Prowizje za sporządzenie aneksu – czy można domagać się zwrotu?

Cechą charakterystyczną wielu „umów frankowych” są aneksy, które konsumenci zawierali z bankami, aby choć częściowo ułatwić spłatę zaciągniętego kredytu. Każdorazowo sporządzenie aneksu wiąże się z prowizją. Przykładowe zmiany w umowie to: opcja spłaty kredytu bezpośrednio w walucie CHF zamiast w walucie PLN przeliczanej potem po kursie sprzedaży Banku z dnia dokonania spłat rat kapitałowo-odsetkowych, odroczenie spłat rat kapitałowych na okres kilkunastu miesięcy czy w końcu zmiana postanowień umowy kredytowej polegająca na przeliczaniu spłat rat kapitałowo-odsetkowych po średnim kursie CHF ogłaszanego przez Narodowy Bank Polski, a nie po kursie sprzedaży banku.

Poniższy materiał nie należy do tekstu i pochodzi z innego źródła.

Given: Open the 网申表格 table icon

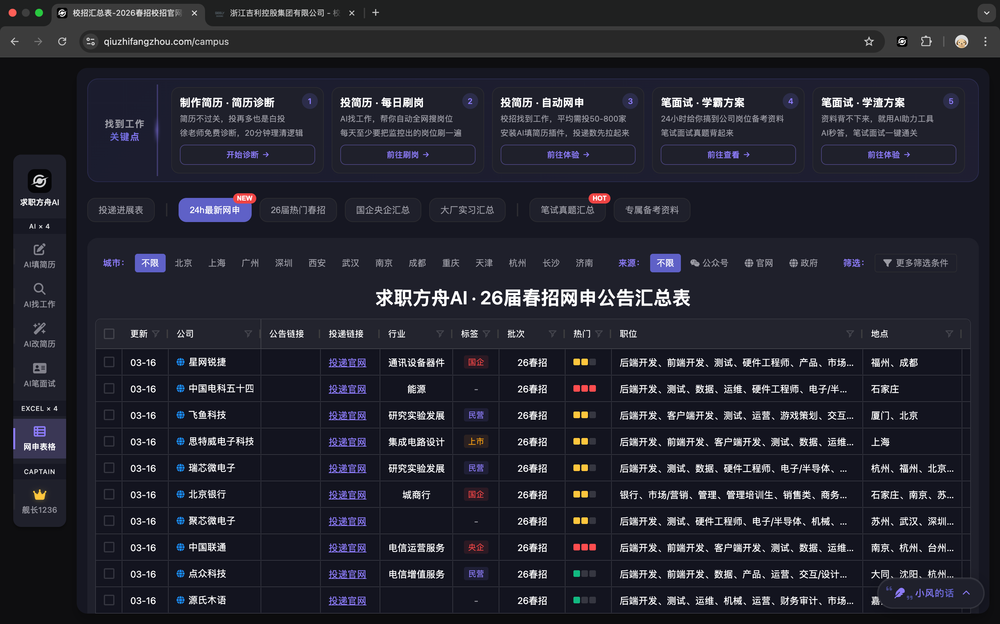Looking at the screenshot, I should point(39,432).
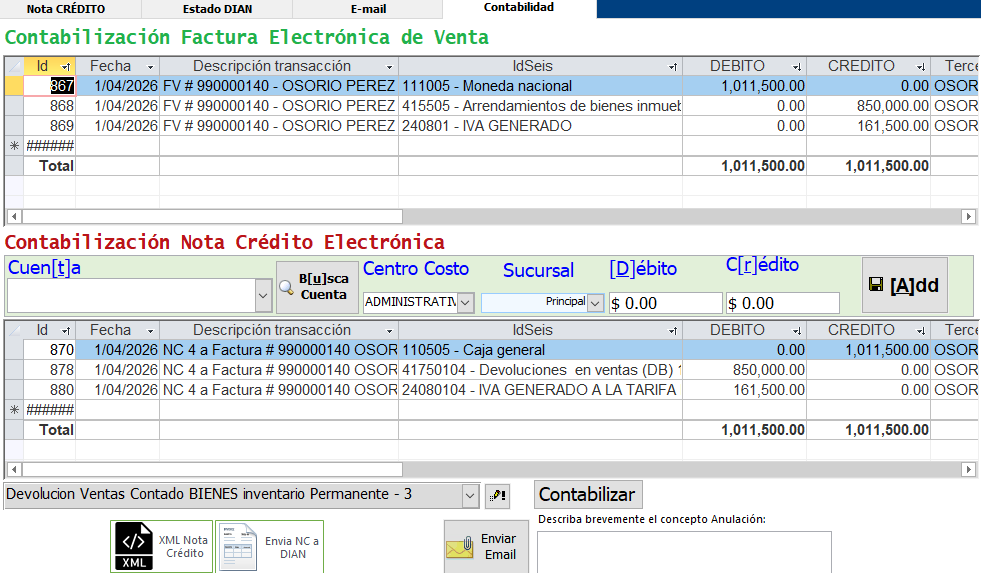The height and width of the screenshot is (573, 981).
Task: Open the Sucursal Principal dropdown
Action: (x=595, y=302)
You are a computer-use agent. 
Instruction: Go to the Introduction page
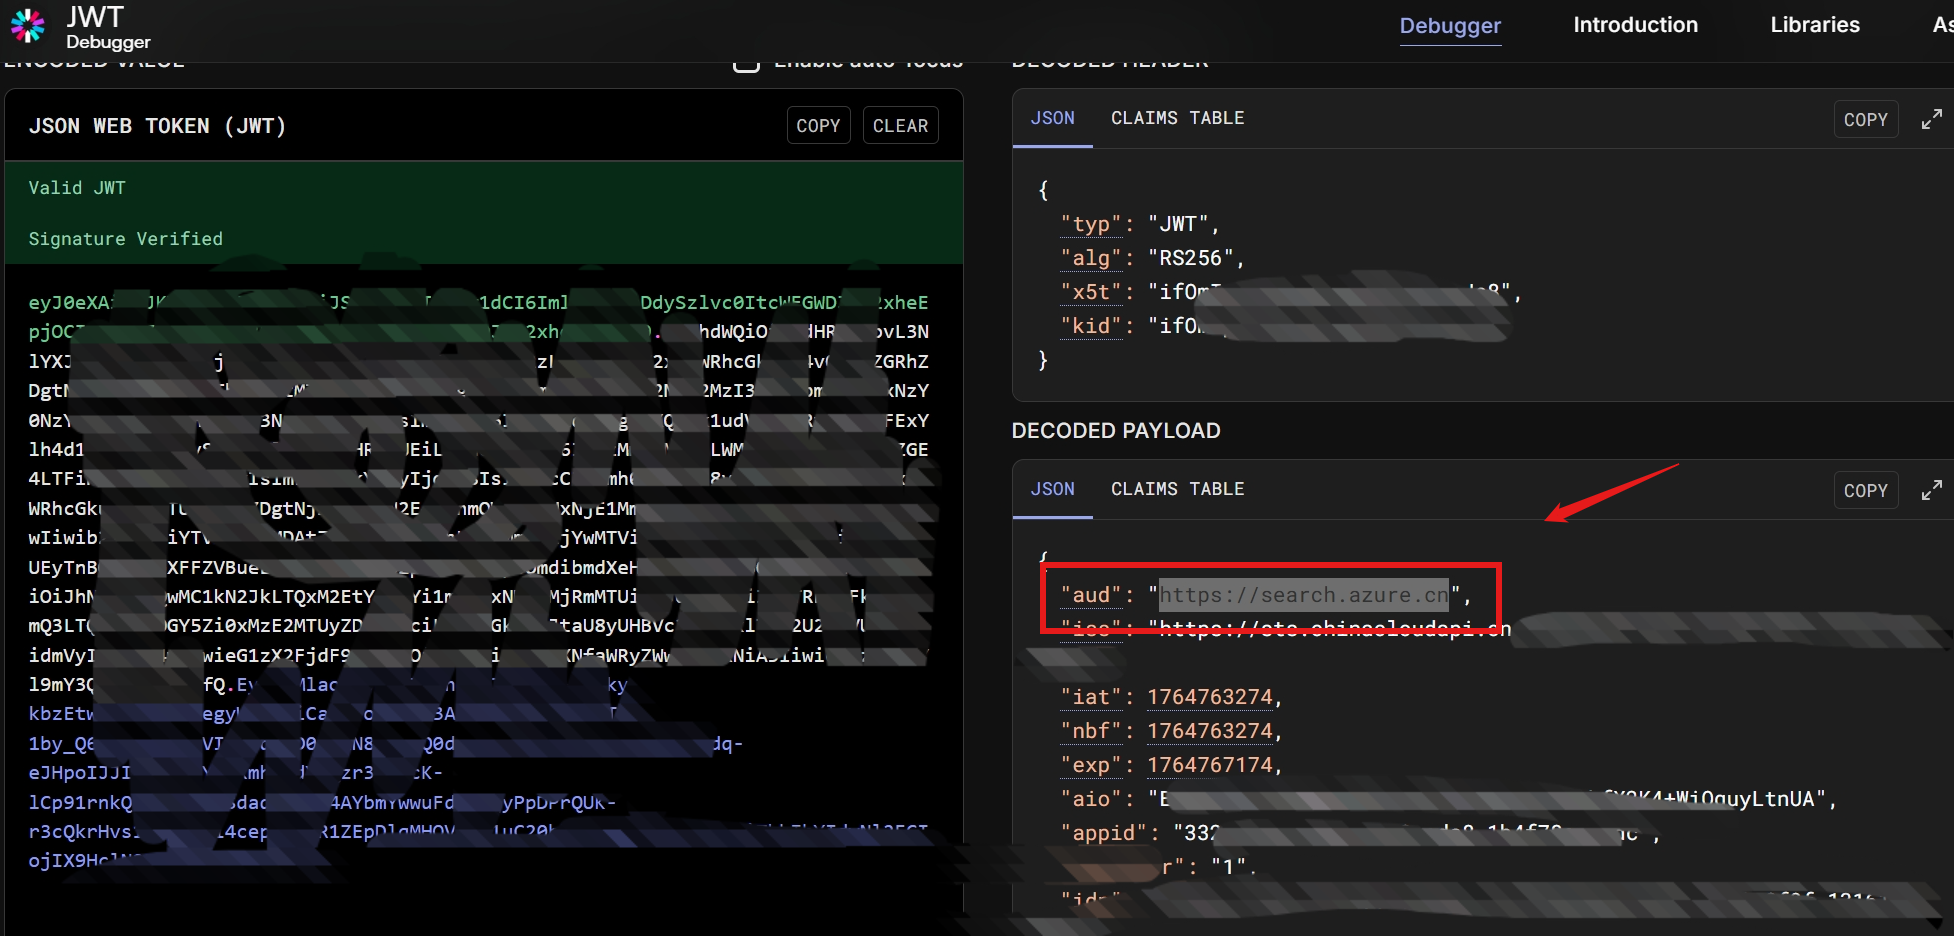[1635, 25]
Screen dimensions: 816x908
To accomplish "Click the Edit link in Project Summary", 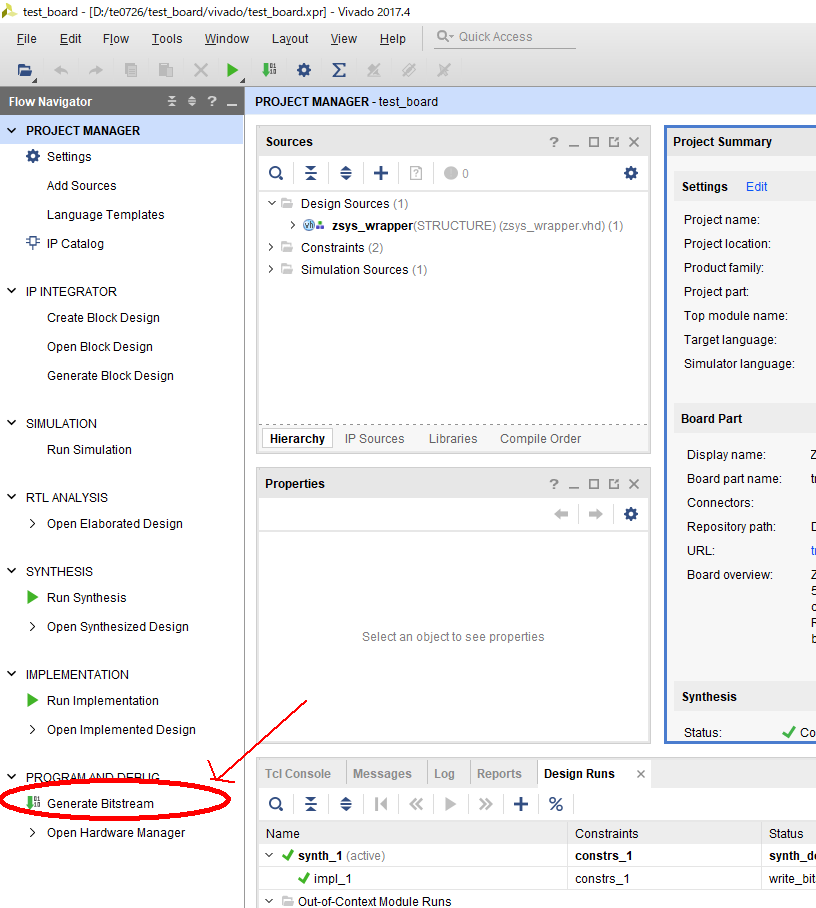I will point(757,187).
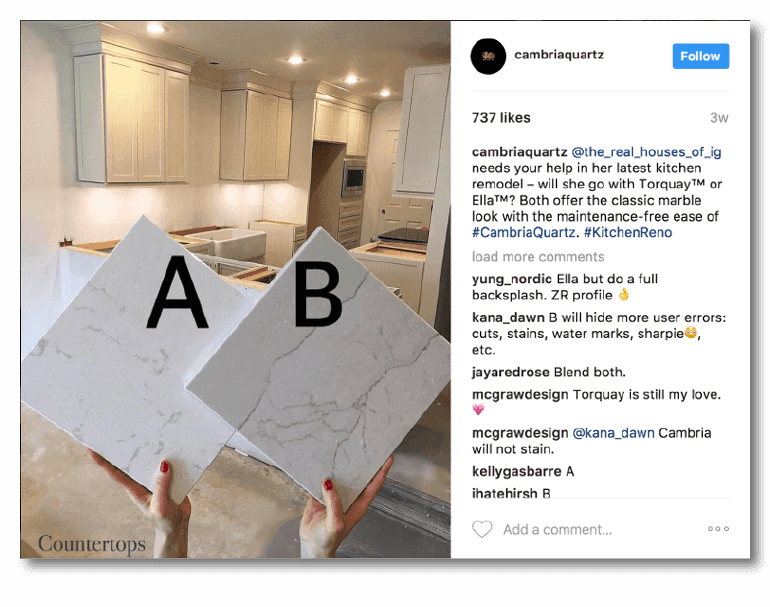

Powyższe zmiany w umowie kredytowej miały jednak swoją cenę, ponieważ banki w takiej sytuacji zazwyczaj pobierały prowizje za sporządzenie aneksów w wysokości określonej w tabeli prowizji i opłat (kwoty w granicach od kilkudziesięciu do nawet kilku tysięcy złotych). Częstym zjawiskiem było jednak zatrzymanie przez bank jednorazowej, bezzwrotnej prowizji nie w wysokości określonej w odpowiedniej tabeli opłat, ale w wysokości kilku procent kwoty kredytu pozostałej do spłaty na dzień wejścia w życie aneksu. Taki zabieg sprawiał, że zamiast zapłacić bankowi przykładowo 500 zł w ramach prowizji za sporządzenie aneksu, kredytobiorca musiał zapłacić  kwotę od kilkunastu do kilkudziesięciu tysięcy złotych w zależności od tego, w jakiej wysokości zaciągnięty był kredyt. Mało tego, pobrana przez bank prowizja była doliczana do salda kredytu, co sprawiało, że kredytobiorcy mieli nie tylko większą kwotę do spłaty, ale również zwiększała się przez to wysokość rat odsetkowych.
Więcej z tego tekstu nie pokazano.